■ EXTRAIT FOURNI:
|---|
Le chef de la Première Nation de Pabineau, Terry Richardson, se réjouit que la province ait un nouveau gouvernement disposer à négocier avec les Autochtones plutôt que de s’opposer à eux sur le plan juridique. «Ils vont venir à la table et nous parler. Je suis vraiment heureux d’avoir un gouvernement qui puisse travailler avec nous, c’est ça qui compte.»
Cinq ministres issus de l’Université de Moncton
Dans la salle, d’éminentes figures représentant les communautés acadiennes et francophones du sud-est du Nouveau-Brunswick côtoyaient les simples citoyens.
Le recteur Denis Prud’homme s’est réjoui du fait que cinq anciens diplômés de l’Université de Moncton, dont deux ministres qui y sont professeurs, fassent partie du gouvernement. «Je crois que nous avons un excellent cabinet. Nous avons toujours dit que l’Université de Moncton contribuait à la transformation du Nouveau-Brunswick. Le cabinet le démontre. Nous formons des citoyens engagés et nous en sommes très heureux.»
La nouvelle députée de Moncton-Sud, Claire Johnson, est professeure adjointe à la Faculté des arts et des sciences sociales. Ses champs de spécialisation sont La santé des populations, les déterminants de l'obésité, la nutrition populationnelle, les politiques publiques et les environnements obésogènes. Nommée ministre de l’Éducation et du Développement de la petite enfance, elle compte s’attaquer à l’insécurité alimentaire dans les écoles et s’assurer que la province soit à la hauteur en littératie. Elle a évoqué les défis du boom démographique en milieu scolaire.
|---|
■ CONSIGNES:
Poursuivez, s'il vous plaît, l'extrait sur le nouveau gouvernement du Nouveau-Brunswick après sa dernière phrase. Vous n'aurez pas besoin des lignes.
|---|
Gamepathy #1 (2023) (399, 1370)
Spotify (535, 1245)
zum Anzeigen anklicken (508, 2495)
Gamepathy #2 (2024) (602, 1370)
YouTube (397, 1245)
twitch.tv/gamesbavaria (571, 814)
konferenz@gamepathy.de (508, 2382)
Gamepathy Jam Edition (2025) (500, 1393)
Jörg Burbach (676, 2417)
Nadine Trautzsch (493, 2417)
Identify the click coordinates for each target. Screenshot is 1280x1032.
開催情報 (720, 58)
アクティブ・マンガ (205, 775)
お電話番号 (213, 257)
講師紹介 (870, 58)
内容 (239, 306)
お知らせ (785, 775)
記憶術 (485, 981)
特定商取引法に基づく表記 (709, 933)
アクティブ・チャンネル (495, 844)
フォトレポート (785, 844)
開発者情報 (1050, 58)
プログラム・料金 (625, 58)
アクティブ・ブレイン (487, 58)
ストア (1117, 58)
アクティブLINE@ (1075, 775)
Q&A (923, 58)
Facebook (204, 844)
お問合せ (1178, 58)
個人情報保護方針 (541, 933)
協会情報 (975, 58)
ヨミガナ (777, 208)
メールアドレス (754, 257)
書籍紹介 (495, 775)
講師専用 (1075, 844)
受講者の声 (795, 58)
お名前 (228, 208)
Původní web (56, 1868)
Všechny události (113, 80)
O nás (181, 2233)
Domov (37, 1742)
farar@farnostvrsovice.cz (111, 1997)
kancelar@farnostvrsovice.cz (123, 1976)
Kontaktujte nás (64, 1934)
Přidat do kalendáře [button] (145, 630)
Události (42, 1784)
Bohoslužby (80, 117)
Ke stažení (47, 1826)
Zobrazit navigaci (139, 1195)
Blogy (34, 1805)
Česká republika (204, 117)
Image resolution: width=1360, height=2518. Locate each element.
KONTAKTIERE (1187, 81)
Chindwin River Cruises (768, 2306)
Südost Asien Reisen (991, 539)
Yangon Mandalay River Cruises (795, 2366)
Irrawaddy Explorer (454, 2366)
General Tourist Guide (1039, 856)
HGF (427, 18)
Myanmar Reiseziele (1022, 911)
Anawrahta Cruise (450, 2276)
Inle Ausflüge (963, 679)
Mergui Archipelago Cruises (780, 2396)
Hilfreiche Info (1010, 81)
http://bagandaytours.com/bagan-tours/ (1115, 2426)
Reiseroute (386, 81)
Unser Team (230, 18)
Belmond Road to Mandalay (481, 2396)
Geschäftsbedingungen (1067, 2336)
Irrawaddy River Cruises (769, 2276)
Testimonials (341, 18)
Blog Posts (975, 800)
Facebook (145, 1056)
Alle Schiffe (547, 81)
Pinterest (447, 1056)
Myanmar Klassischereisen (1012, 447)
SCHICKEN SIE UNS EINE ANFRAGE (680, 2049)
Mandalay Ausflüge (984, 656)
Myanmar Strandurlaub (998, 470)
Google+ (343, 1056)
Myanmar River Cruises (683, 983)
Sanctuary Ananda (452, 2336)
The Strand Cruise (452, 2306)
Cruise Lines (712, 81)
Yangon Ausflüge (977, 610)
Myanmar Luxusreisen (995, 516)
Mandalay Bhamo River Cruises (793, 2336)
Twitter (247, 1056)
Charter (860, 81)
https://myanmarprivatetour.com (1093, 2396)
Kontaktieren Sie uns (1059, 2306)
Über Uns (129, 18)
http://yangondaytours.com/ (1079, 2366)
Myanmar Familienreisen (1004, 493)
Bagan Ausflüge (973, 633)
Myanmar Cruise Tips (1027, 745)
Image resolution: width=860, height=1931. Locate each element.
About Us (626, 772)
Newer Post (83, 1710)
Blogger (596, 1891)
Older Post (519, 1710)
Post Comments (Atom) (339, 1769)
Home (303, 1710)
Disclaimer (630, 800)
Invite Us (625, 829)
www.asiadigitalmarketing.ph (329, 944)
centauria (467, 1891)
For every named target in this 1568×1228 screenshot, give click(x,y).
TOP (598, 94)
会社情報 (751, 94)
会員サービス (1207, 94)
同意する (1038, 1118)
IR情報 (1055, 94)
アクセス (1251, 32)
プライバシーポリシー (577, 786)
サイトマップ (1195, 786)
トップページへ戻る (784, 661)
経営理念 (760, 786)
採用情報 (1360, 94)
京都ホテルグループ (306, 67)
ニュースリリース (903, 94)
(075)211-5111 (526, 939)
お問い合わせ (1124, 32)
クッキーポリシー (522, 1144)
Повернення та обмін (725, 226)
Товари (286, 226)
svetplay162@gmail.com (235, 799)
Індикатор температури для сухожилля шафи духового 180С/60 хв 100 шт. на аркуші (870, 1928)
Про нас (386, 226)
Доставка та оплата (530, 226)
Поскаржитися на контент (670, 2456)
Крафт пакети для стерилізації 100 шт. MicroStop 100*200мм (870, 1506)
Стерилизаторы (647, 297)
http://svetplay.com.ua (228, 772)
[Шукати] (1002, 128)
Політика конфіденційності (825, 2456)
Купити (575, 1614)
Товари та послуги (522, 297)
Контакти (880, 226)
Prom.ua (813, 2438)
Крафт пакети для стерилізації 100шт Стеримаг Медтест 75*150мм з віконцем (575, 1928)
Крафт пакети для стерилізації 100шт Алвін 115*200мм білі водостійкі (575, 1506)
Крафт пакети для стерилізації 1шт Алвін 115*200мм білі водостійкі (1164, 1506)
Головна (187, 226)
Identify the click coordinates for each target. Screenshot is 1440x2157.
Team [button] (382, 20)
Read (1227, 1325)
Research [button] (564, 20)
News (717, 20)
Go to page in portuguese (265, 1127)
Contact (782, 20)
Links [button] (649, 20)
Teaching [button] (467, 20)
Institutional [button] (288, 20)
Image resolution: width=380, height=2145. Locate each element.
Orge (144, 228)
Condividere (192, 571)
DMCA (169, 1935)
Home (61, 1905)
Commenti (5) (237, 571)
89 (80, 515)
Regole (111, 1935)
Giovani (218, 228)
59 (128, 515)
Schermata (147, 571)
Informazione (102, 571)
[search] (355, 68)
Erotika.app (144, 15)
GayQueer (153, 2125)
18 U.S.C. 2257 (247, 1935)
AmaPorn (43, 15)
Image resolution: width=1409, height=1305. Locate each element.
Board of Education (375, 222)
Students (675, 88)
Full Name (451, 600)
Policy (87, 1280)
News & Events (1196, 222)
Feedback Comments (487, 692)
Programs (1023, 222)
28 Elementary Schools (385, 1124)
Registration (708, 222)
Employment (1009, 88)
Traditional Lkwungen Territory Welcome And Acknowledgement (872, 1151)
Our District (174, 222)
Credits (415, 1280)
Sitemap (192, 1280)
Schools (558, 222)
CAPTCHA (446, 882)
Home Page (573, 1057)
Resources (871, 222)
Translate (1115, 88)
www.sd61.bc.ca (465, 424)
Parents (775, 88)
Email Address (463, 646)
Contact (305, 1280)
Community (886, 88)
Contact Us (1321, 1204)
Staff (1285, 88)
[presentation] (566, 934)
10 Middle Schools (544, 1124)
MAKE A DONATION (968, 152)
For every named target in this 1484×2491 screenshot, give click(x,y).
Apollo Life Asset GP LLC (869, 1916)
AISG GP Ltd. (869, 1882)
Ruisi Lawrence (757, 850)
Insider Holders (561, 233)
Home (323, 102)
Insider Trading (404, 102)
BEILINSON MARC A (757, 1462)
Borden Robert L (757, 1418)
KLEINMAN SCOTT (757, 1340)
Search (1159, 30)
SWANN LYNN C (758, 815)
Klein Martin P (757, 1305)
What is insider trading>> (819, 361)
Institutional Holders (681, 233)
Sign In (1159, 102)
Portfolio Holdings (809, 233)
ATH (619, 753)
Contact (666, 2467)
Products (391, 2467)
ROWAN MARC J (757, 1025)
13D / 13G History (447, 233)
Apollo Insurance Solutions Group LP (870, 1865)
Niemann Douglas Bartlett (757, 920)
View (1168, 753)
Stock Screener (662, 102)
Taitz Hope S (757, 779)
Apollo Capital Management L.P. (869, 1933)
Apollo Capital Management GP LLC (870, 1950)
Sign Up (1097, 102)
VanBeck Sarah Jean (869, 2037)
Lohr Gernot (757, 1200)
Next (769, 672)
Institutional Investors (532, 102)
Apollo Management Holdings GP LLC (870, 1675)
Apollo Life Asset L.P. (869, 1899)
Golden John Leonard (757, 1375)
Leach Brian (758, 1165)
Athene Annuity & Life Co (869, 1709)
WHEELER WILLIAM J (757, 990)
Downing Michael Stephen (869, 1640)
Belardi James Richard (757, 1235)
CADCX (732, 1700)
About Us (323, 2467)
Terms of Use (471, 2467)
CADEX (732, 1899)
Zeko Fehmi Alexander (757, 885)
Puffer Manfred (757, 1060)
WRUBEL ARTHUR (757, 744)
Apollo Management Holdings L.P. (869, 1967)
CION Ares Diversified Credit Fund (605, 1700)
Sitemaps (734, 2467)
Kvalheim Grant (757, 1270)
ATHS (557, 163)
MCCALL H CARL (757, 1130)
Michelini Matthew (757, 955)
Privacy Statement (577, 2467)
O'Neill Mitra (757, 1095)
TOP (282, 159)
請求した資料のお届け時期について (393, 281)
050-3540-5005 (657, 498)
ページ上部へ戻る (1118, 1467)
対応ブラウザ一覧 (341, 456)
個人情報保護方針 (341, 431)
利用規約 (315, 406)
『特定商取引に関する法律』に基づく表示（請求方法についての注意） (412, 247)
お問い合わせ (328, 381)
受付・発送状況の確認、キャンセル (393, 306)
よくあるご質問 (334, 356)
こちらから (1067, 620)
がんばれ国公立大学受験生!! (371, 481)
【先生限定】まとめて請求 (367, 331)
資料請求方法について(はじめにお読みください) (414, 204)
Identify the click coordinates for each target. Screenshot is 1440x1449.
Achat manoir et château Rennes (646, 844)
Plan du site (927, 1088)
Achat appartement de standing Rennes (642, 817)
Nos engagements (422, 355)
|---|
■ VOTRE RÉPONSE:
«La grosse croissance démographique est absolument merveilleuse mais elle a amené de la surpopulation dans les écoles qui débordent. Je connais ça avec mes enfants (à l’école Saint-Henri à Moncton – NDLR). La bibliothèque et la cafétéria ont été fermées pour y créer d’autres classes tellement ça déborde. On a besoin d’avoir de l’infrastructure qui suit cette croissance», a-t-elle reconnu. Il reste à voir quand et de quelle façon cela va se concrétiser.
La députée de la nouvelle circonscription de Champdoré-Irishtown, Lyne Chantal Boudreau, a hérité de deux portefeuilles : les Aînés et l’Égalité des femmes. Ce sont là deux domaines qui lui tiennent à cœur. «Je suis excitée et prête à m’asseoir et à regarder quels sont les grands dossiers et les grands enjeux. Il y a déjà de belles initiatives dans notre province que nous pouvons mettre en lumière», a-t-elle confié durant la réception.
Enfin le poste de défenseur en santé mentale ?
Le PDG de la Chambre de commerce Cap-Acadie, Anthony Azard, était lui aussi présent pour prendre de premiers contacts. Les petites et moyennes entreprises forment le plus gros contingent des membres de la CCCACadie, et à cet égard, son interlocuteur sera Luke Randall.
«Le cabinet qui a été élu semble a priori très compétent et à l’affût des enjeux régionaux, pense-t-il. Nous sommes déjà dans le processus d’envoyer des correspondances aux différents ministres afin de les rencontrer et d’avoir des discussions productives», a-t-il annoncé en mettant l’accent sur deux dossiers prioritaires: l’infrastructure et le logement abordable.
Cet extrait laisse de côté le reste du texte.